(Stored items from a collection)
○ ○ ○
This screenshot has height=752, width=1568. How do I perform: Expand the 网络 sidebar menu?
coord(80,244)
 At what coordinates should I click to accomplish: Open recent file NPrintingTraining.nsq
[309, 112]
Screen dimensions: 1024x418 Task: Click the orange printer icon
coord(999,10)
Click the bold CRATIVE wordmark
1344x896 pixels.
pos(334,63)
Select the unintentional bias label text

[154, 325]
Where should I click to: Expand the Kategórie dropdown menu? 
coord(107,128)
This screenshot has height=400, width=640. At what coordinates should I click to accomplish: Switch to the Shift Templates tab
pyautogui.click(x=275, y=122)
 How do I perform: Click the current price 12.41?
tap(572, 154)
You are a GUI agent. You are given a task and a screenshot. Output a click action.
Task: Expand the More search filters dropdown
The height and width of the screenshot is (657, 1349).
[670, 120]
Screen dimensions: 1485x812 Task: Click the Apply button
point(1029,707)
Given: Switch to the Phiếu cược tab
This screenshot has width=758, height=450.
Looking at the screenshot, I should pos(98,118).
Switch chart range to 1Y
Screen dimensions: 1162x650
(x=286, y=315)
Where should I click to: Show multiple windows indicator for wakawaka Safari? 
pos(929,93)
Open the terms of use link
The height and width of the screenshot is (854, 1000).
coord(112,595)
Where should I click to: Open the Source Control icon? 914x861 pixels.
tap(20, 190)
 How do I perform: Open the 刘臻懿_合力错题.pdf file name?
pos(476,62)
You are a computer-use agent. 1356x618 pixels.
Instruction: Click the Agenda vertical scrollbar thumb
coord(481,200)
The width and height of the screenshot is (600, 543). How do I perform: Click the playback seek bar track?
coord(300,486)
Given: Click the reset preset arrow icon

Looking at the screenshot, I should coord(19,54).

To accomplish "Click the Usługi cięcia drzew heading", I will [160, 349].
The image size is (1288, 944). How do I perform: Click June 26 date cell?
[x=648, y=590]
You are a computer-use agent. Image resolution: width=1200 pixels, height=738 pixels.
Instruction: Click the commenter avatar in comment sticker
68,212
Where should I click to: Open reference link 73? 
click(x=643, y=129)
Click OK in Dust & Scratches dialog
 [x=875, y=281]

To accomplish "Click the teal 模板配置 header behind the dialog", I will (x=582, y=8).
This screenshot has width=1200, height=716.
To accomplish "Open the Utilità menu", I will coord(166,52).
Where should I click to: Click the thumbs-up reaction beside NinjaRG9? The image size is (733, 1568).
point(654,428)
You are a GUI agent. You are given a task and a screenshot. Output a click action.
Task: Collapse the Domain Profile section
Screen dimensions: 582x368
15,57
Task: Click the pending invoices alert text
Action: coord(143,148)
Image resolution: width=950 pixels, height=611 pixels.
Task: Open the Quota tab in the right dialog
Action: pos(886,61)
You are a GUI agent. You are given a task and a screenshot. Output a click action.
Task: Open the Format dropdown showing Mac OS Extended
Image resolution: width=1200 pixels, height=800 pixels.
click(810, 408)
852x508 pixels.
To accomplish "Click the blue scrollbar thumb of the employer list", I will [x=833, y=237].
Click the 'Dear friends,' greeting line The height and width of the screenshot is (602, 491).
○ ○ ○
### Task to complete
Would you please return all lines of the data that include the word "computer"?

### Answer space
You are a computer-use agent. 1356x618 pixels.
You are a computer-use agent. Image resolution: width=1200 pixels, height=738 pixels.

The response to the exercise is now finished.